In an effort to avoid haemolytic episodes that cause the destruction of red blood cells and lower the haemoglobin level suddenly, it is suggested that the following be avoided. Any type of chemical fumes can be added to this list as to be avoided.
Fava beans, known as favism (some people report problems with other beans and legumes, such as peanuts). If prone to sudden drops in haemoglobin, try keeping a food diary to see if certain foods may be causing haemolysis, the destruction of red blood cells. In general, similar chemical fumes can pose a haemolysis risk in some people. There is some anecdotal evidence about chemical fragrances from daily life setting off haemolysis. Fabric softener dryer sheets were mentioned, but again, if haemaglobin suddenly drops, review if there has been any food, drug or chemical exposure that may have set it off.
TASC Australia has been informed that cigarette smoke can also be a factor that can suddenly reduce the haemaglobin level in alpha thalassaemics. As always, observation of exposures once you have a haemolytic crisis will tell you what you need to avoid. The following list is a sample of items that people affected by Haemaglobin H disease, as well as others affected by thalassaemias and sickle cell anaemia should avoid:
- Sulfa Drugs
- Sulfacetamide (eye drops)
- Salfasalazine (Salicylazosulfapyridine)
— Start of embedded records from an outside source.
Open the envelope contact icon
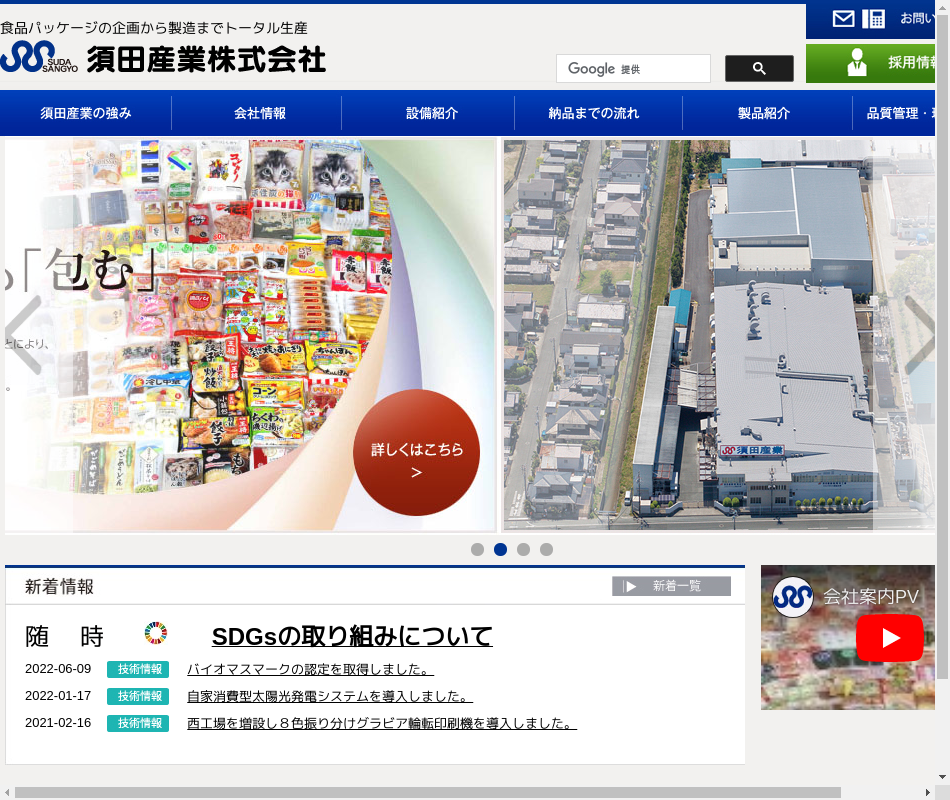The image size is (950, 800). (843, 19)
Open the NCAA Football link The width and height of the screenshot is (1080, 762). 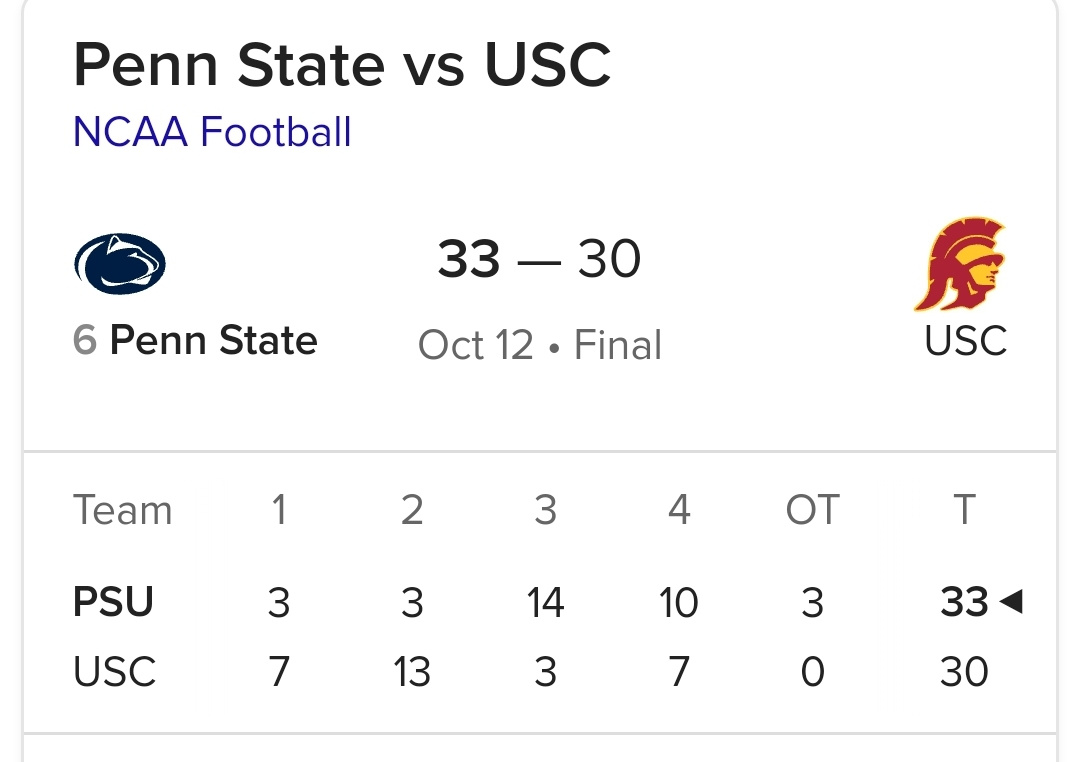pos(212,132)
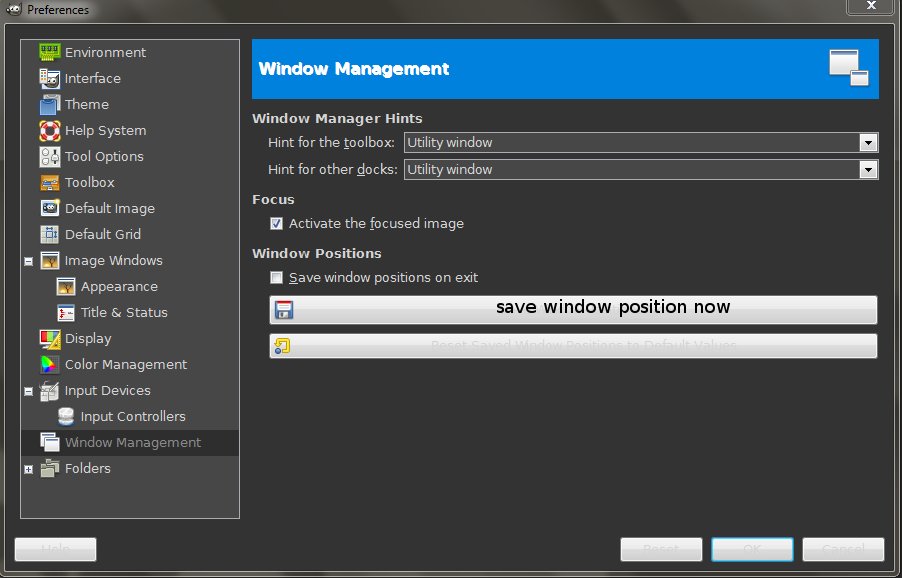Viewport: 902px width, 578px height.
Task: Collapse the Input Devices branch
Action: [28, 390]
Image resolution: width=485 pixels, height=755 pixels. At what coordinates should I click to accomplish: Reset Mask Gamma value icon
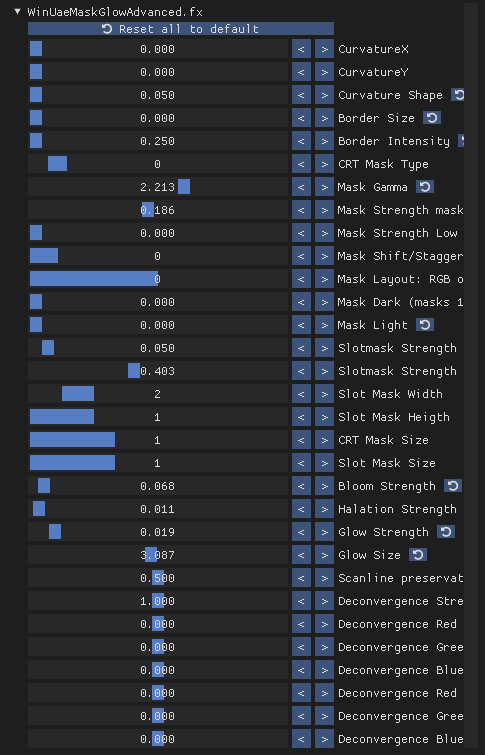[x=425, y=187]
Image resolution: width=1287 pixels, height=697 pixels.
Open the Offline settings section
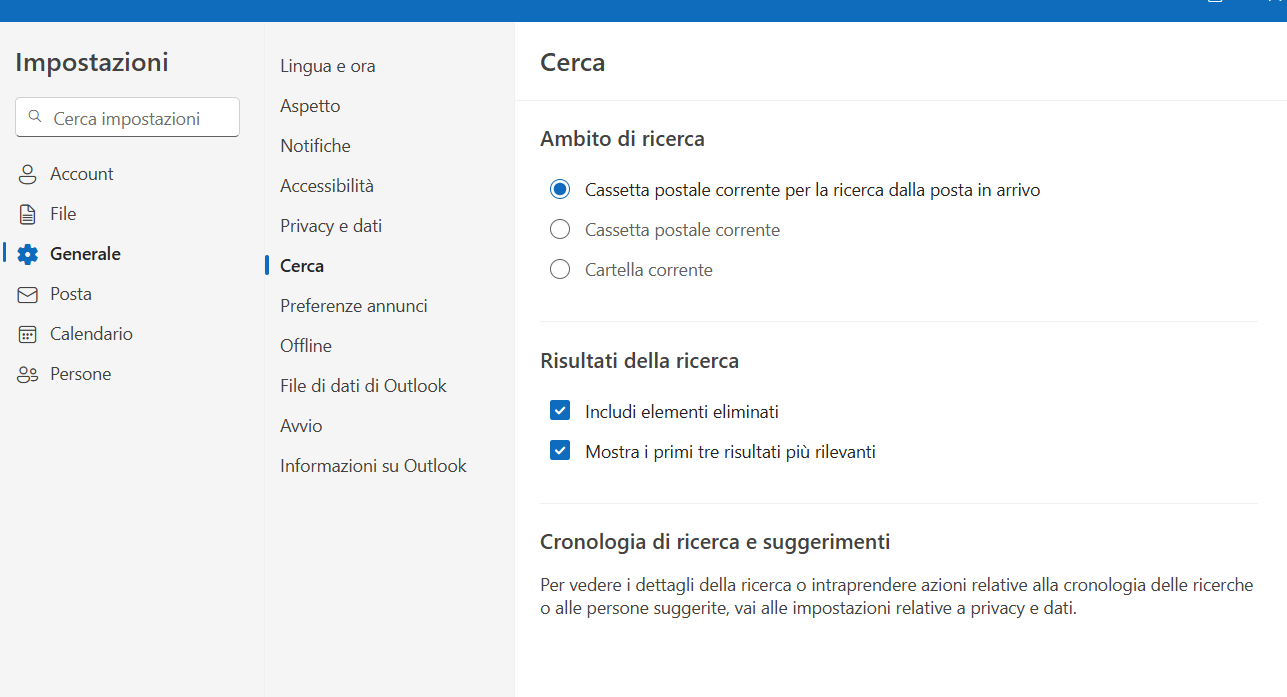click(x=306, y=346)
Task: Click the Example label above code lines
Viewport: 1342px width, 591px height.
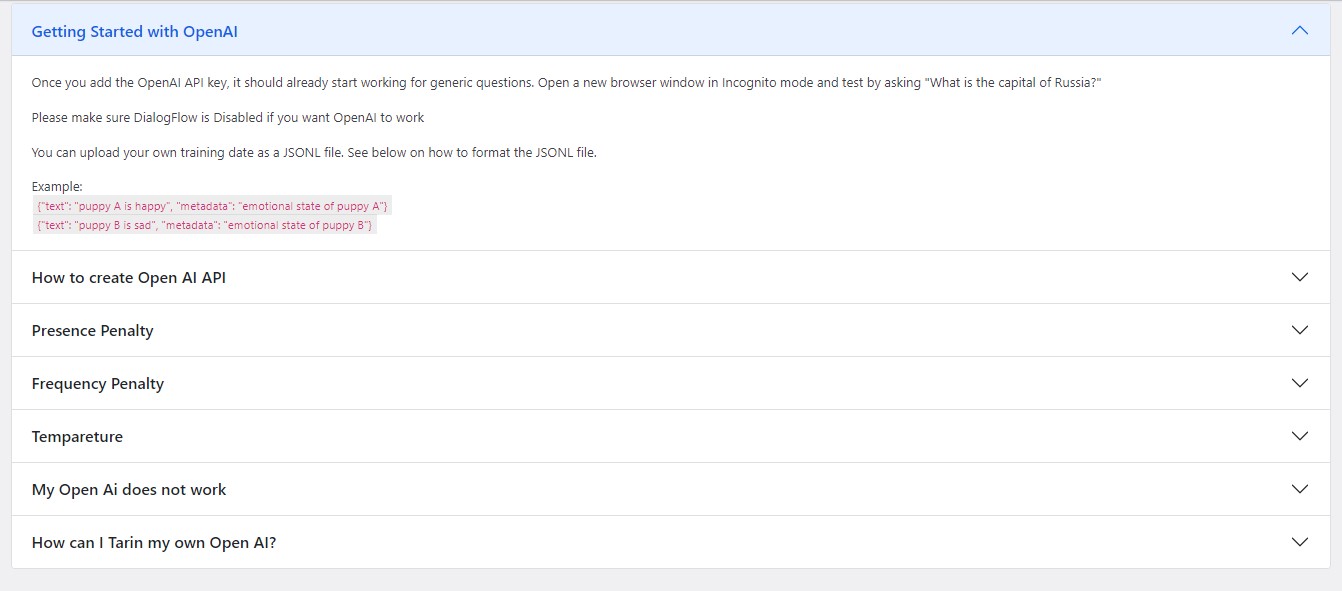Action: tap(57, 187)
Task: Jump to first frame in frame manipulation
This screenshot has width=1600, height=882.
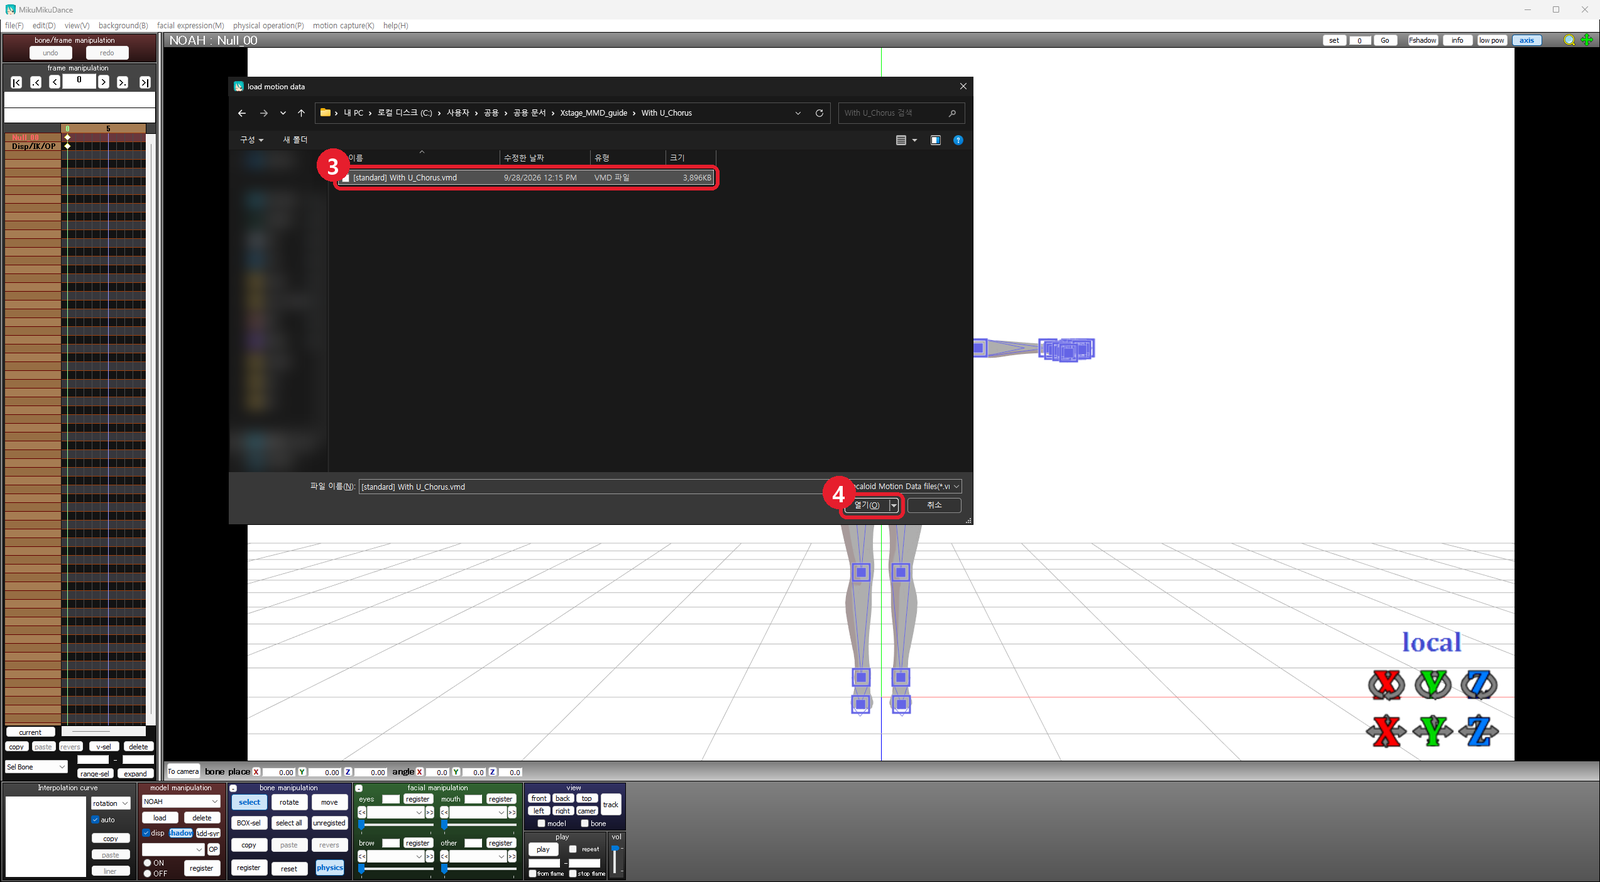Action: point(16,82)
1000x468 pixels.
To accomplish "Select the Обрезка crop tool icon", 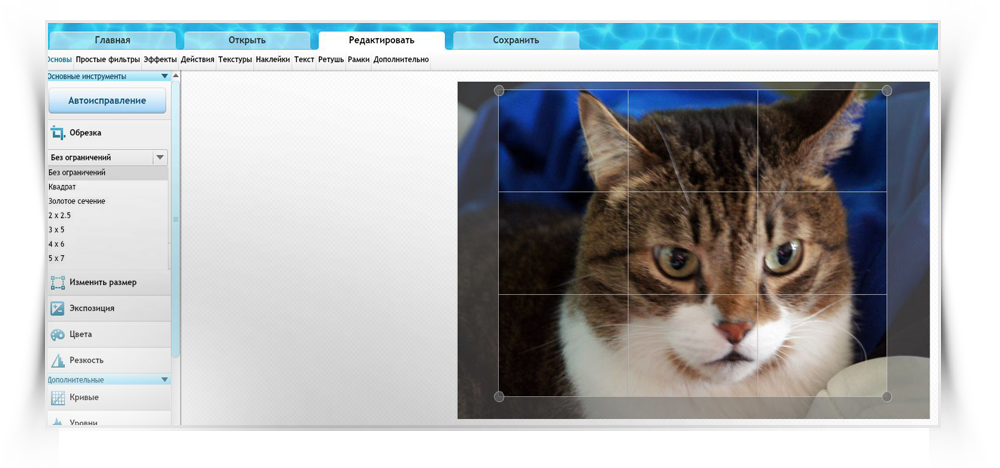I will click(x=58, y=133).
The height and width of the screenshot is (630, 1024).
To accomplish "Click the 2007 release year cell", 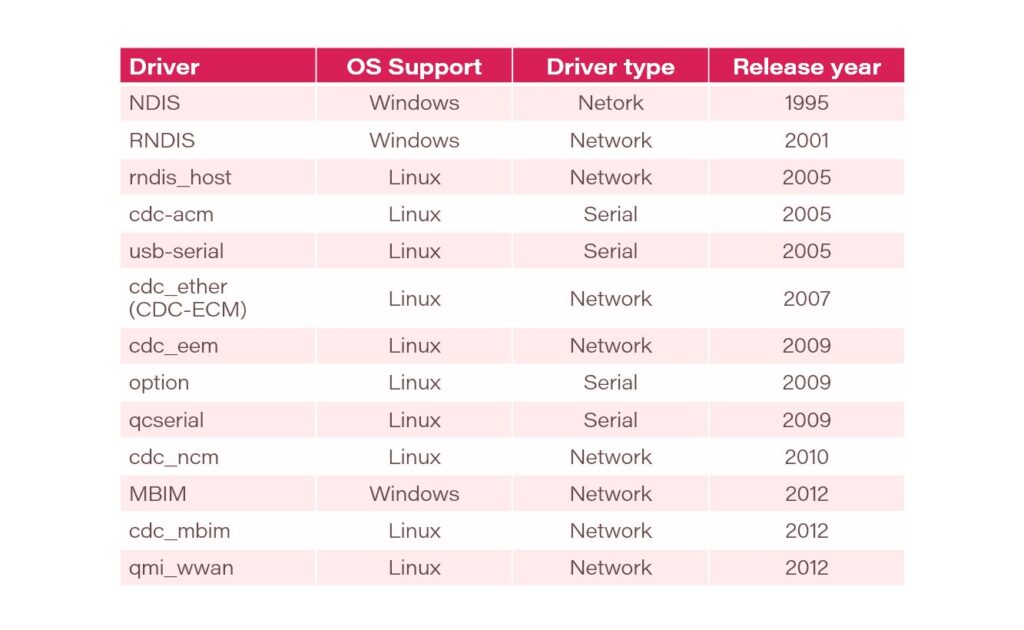I will coord(806,298).
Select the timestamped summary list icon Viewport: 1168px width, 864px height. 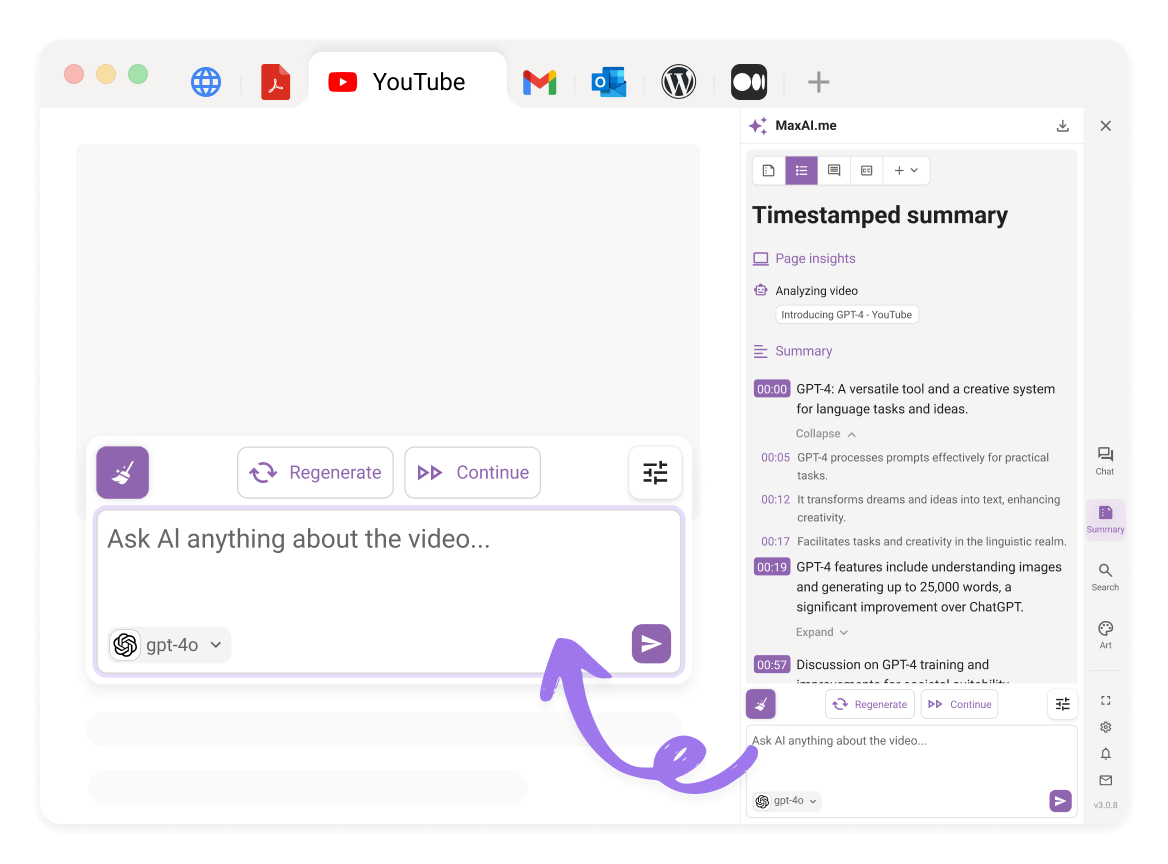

- Aspirin (acetaminophen is safe as alternative)
- Hydroxychloroquine sulfate
- Tuberculosis Drugs
- Folic Acid Antagonists
- Other Antibacterials
- Nalidixic acid (Negram)
- Beta-amniosalicylic acid
Other Items to take note of and be wary of include:
- Iron supplements (- Unless laboratory-proven iron deficiency.)
- Vitamin K analogues
- Quinidine gluconate
- Phenazopyridine (pyridium)
- Toluidine Blue (a dye)
- Methylene Blue (a dye)
- Naphthalene (mothballs)
If I have Sickle Cell Anaemia and I am low in vitamin C, can I take vitamin C supplements to correct this problem, or will it cause other medical issues?
Sickle Cell and other Thalassaemias can have serious side effects from taking vitamin C. Always check with your haematologist before taking supplements, certain foods, and medications. People with sickle cell anaemia, as well as people with a metabolic disorder called G6PD, can potentially have serious side-effects from taking high levels of vitamin C. Thalassaemia and Hemochromatosis patients could be negatively affected by increased iron absorption, which may occur from vitamin C supplementation causing serious issues with iron overload and can lead to kidney failure and gastrointestinal diseases.
It is also worth noting, that those with diabetes (which is quite common amongst thalassaemics):
Vitamin C may raise blood sugar levels in people with diabetes. In older women with diabetes, doses of vitamin C above 300 mg per day were associated with an increased risk of death from heart disease.